• _Exercise prompt_: Copy, from the data below, each line that has the word "agent".

• _Source information_:
★ ★ ★ ★

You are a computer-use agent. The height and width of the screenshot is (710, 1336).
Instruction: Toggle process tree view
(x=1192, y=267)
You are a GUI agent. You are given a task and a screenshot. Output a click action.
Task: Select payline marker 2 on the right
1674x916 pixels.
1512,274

★ ★ ★ ★

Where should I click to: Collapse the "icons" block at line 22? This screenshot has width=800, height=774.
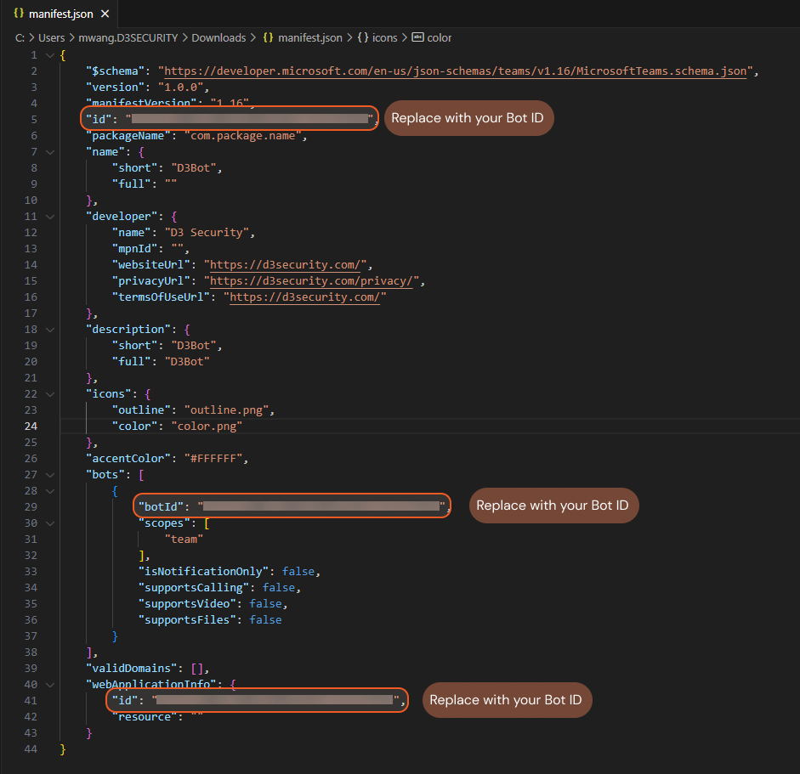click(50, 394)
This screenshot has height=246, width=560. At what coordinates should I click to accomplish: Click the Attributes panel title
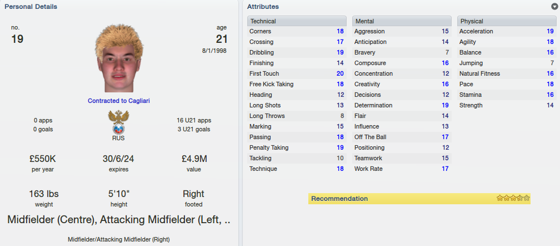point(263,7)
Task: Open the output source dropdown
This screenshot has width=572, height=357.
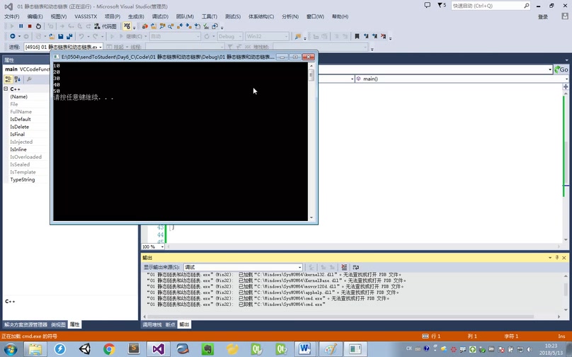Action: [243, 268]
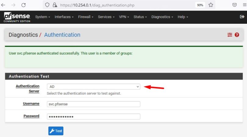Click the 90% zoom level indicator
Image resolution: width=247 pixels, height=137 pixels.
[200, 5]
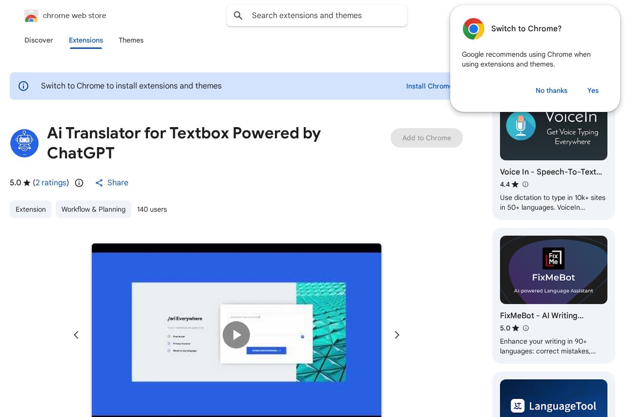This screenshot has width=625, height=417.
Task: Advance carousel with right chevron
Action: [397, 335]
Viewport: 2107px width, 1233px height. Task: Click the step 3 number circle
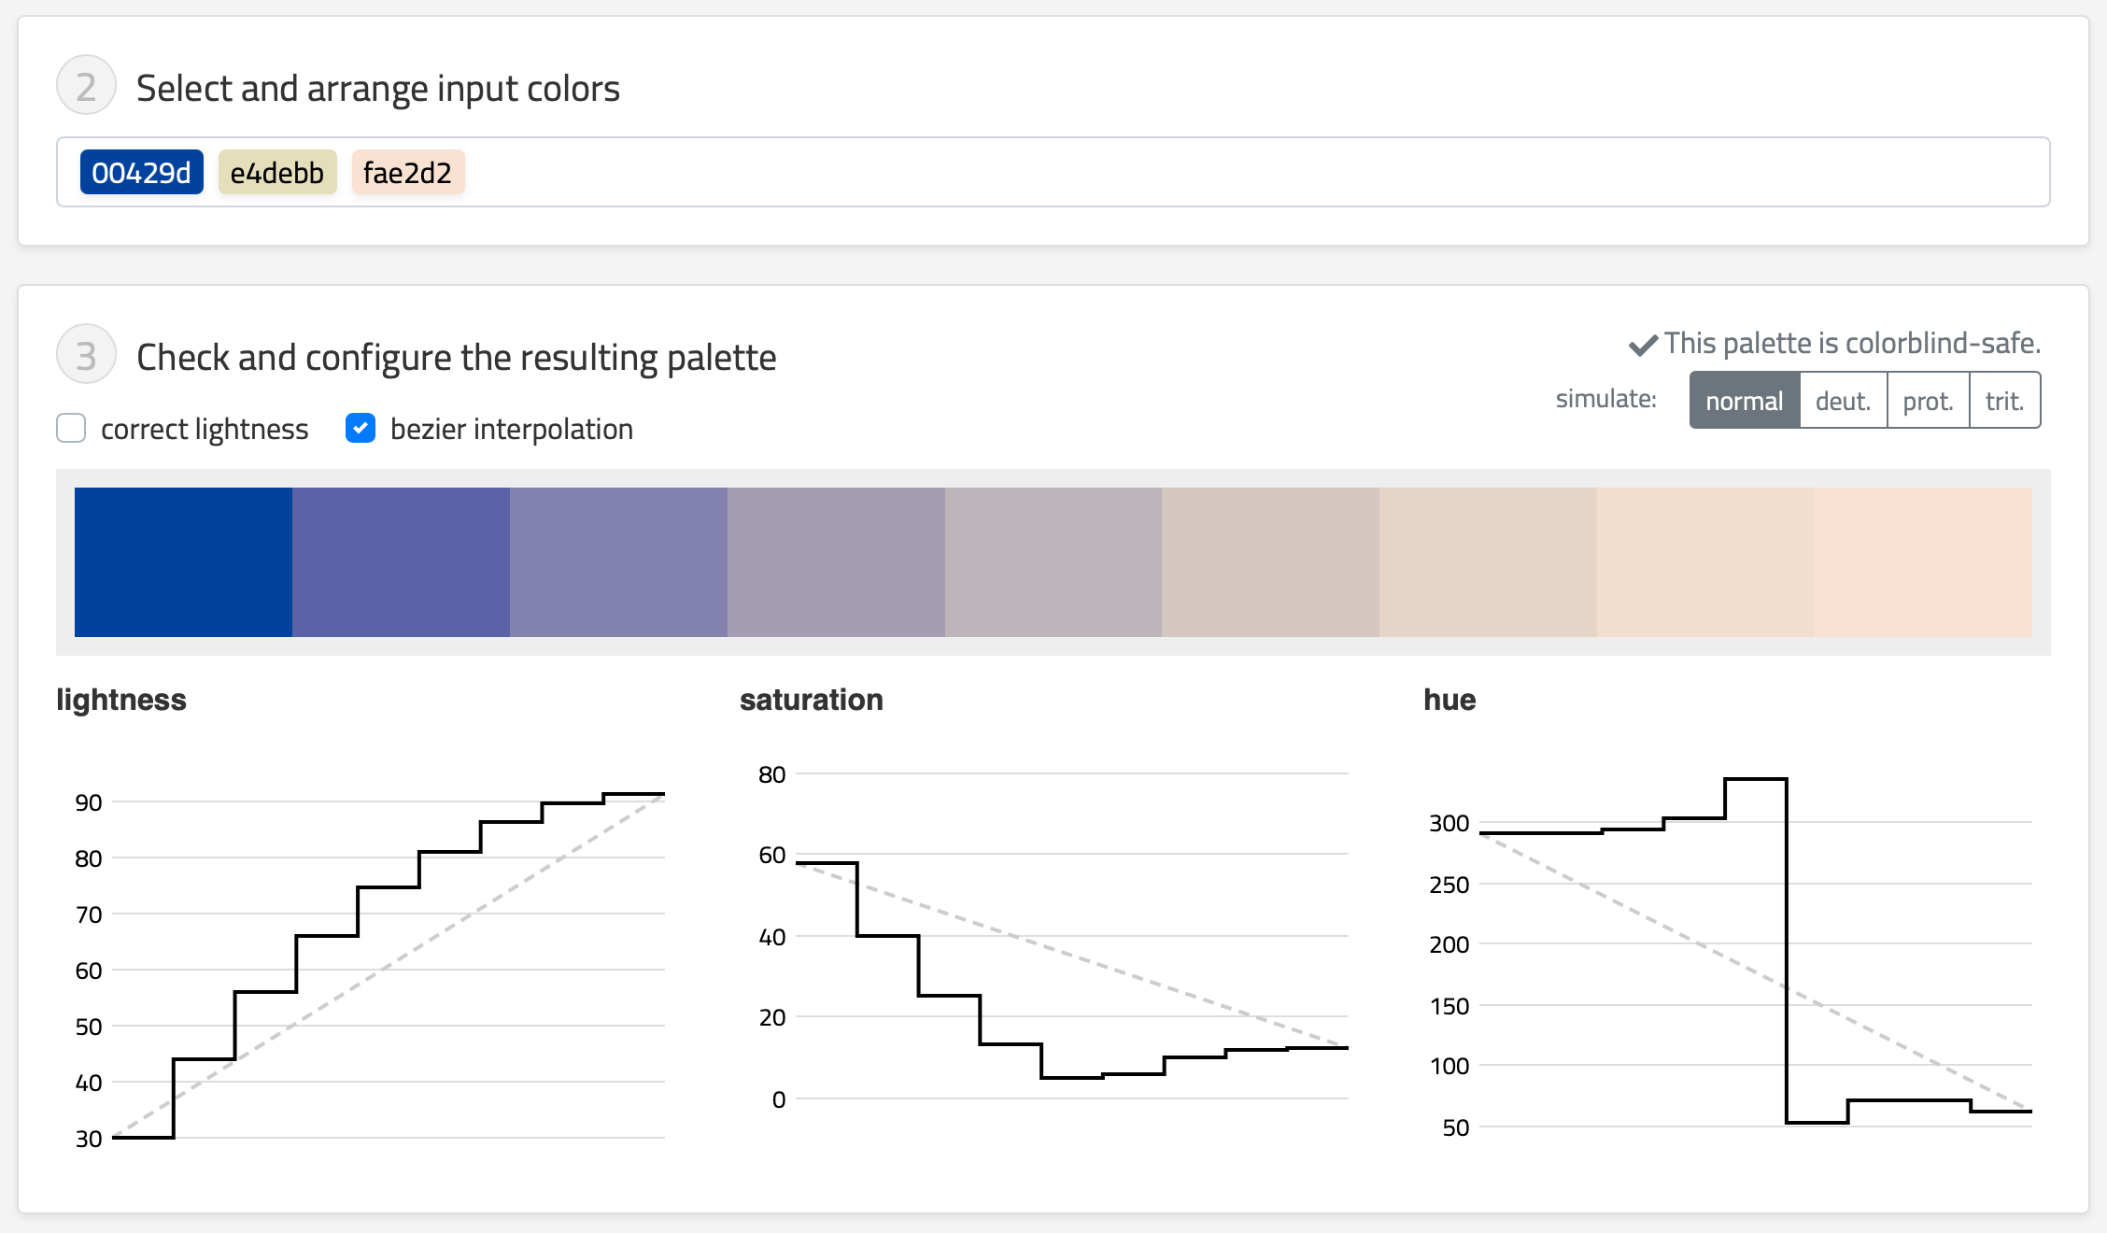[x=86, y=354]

★ ★ ★ ★

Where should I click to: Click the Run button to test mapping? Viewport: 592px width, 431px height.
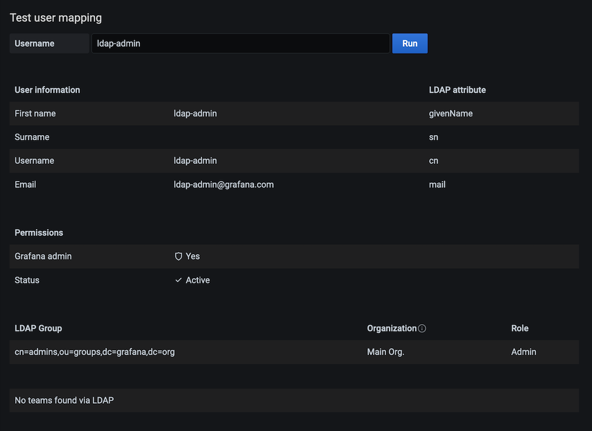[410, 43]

★ ★ ★ ★

• _Reply to the task_:
You are a computer-use agent. The height and width of the screenshot is (710, 1336).
You are a GUI agent. You are given a task and a screenshot. Output a click action.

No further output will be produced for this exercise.